WOLF: ITALIENISCHES LIEDERBUCH, DAMRAU, KAUFMANN

Wolf: Italienisches Liederbuch. Diana Damrau (s) en Jonas Kaufmann (t) met Helmut Deutsch. Erato 2956-58663 (76’34”). 2018 

Wanneer Hugo Wolf (1860 - 1903) voornamelijk als miniaturist wordt beschouwd, ligt dat vooral aan zijn Italienisches Liederbuch. De 46 liederen hieruit (de eerste 22 verschenen in 1891, gevolg door een tweede bundel met 24 in 1896) zijn gebaseerd op Paul Heyse’s vertaling van Italiaanse volkspoëzie. Het zijn ware juweeltjes. Elke noot en buiging is van cruciaal belang, hoewel de gemoedelijke tekst een lichte, spontane toon aangeeft.

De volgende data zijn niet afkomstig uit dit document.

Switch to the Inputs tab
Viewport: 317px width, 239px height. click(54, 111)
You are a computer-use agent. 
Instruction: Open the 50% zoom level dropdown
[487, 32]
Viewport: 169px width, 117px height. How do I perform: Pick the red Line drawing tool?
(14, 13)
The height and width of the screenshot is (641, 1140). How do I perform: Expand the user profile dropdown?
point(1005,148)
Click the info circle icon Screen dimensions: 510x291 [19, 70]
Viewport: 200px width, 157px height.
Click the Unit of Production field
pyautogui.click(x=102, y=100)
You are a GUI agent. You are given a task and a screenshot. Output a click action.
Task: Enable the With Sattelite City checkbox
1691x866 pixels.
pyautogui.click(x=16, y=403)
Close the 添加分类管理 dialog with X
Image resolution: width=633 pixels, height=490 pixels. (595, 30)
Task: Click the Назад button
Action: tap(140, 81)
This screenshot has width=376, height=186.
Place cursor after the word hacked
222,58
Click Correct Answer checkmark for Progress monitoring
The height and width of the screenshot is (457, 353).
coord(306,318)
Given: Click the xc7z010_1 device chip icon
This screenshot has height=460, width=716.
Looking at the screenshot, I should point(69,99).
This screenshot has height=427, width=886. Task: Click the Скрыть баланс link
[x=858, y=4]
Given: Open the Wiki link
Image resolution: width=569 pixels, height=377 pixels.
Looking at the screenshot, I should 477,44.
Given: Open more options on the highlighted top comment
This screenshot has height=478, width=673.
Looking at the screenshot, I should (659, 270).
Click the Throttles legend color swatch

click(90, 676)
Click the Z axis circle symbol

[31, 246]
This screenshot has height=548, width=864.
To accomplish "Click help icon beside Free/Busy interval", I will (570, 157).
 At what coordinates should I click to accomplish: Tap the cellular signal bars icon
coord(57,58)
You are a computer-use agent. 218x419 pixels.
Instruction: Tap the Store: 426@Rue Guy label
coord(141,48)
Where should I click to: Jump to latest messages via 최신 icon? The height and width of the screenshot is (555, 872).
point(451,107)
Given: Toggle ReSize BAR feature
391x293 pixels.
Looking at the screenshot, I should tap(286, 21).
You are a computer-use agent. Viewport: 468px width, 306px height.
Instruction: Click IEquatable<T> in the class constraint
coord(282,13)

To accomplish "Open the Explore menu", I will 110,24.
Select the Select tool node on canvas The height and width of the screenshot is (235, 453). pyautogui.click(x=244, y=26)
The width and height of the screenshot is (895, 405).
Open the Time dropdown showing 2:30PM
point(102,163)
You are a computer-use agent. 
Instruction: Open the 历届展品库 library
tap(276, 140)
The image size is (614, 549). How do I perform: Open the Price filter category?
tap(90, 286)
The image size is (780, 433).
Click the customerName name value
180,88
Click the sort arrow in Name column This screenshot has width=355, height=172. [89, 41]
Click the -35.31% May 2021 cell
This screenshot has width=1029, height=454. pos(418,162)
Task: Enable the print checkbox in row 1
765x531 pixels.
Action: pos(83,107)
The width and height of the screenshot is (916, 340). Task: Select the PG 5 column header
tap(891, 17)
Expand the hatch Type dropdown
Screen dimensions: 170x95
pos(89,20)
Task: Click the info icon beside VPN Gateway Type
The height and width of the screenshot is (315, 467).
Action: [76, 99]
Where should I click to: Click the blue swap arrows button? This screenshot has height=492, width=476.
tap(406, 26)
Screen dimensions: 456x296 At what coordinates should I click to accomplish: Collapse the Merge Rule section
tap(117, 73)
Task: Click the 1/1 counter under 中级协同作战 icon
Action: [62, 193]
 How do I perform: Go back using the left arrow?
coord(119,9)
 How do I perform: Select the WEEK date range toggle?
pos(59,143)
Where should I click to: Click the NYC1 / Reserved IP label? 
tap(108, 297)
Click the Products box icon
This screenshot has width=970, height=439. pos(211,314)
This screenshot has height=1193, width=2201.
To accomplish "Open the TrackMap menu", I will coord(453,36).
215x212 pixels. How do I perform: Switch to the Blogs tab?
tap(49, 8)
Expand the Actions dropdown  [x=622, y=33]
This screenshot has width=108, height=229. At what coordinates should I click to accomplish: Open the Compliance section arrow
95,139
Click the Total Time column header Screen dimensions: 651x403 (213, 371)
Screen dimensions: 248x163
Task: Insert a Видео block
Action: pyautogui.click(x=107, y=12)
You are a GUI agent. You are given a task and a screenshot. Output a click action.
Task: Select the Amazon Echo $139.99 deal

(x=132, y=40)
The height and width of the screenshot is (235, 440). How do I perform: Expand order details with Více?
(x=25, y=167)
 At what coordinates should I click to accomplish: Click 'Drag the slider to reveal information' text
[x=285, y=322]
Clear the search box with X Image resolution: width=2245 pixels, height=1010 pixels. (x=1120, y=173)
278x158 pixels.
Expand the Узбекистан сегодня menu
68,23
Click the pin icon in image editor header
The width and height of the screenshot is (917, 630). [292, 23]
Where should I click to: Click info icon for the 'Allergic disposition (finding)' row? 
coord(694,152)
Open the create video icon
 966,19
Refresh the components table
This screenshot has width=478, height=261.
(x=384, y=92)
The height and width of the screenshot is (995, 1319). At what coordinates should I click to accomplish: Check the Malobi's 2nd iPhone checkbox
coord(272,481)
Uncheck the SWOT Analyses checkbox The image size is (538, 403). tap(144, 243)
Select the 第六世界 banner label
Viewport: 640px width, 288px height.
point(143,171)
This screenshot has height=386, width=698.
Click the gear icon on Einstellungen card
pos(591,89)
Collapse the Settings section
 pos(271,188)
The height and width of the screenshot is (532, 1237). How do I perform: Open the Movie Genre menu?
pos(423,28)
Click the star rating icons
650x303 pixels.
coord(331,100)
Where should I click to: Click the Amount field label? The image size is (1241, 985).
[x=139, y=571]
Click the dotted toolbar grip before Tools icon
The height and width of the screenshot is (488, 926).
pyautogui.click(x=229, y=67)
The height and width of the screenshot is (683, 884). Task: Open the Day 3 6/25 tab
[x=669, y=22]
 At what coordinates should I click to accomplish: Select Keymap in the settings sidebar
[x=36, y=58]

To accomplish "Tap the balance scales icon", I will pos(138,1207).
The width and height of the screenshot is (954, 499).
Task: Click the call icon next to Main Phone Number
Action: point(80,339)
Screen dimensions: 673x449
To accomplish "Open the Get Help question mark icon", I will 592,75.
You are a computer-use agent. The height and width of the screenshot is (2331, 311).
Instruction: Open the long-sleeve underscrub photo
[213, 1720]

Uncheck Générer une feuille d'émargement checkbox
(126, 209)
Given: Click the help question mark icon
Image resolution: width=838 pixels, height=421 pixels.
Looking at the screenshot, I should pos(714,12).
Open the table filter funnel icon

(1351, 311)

De vrouwenliederen zijn afwisselend plagerig, pruilend en temperamentvol, terwijl de mannelijke bijdragen vaak vurig is, met liefdesliedjes vol verrukkelijke kwinkslagen. Ze hebben alle hetzelfde hoge niveau en geen van hen heeft de reikwijdte om als hoogtepunt te dienen.

In deze liederen is Wolfs meesterschap ook erg toegankelijk, van ‘Auch kleine Dinge’ (dat refereert aan de miniaturistische esthetiek van de liederen) tot het afsluitende ‘Ich hab in Penna’ (waarin een meisje luchtig vertelt hoeveel minnaars ze in elke stad in de omgeving had), culminerend in een opzichtig naspel voor piano.

Het is moeilijk om helemaal recht te doen aan alle zesenveertig liederen. Dat maakt het moeilijker om een keuze te maken tussen de diverse opnamen.

Eind 2013 kwam een elftal daarvan aan de orde in een Vergelijkende Discografie.Daarin werden vooral de opname uit 1967 van Schwarzkopf, Fischer-Dieskau en Moore (EMI 562.650) en de toen nieuwste van Oelze, Blochwitz en Jansen (Berlin Classics BC 1748-2) geroemd. Daarna verscheen in 2011 een uitgave met Erdmann, Gerhaher en Huber (RCA 88697-72720-2) die, hoe goed ook, geen verandering in de rangorde bracht. Dat doet deze nieuwe tot op zekere hoogte wel met heel trefzekere interpretaties van alle deelnemers. Het loont de moeite hiermee kennis te maken. Intentie en sfeer zijn onverbrekelijk gekoppeld en de luisteraar krijgt de indruk stiekem mee te luisteren.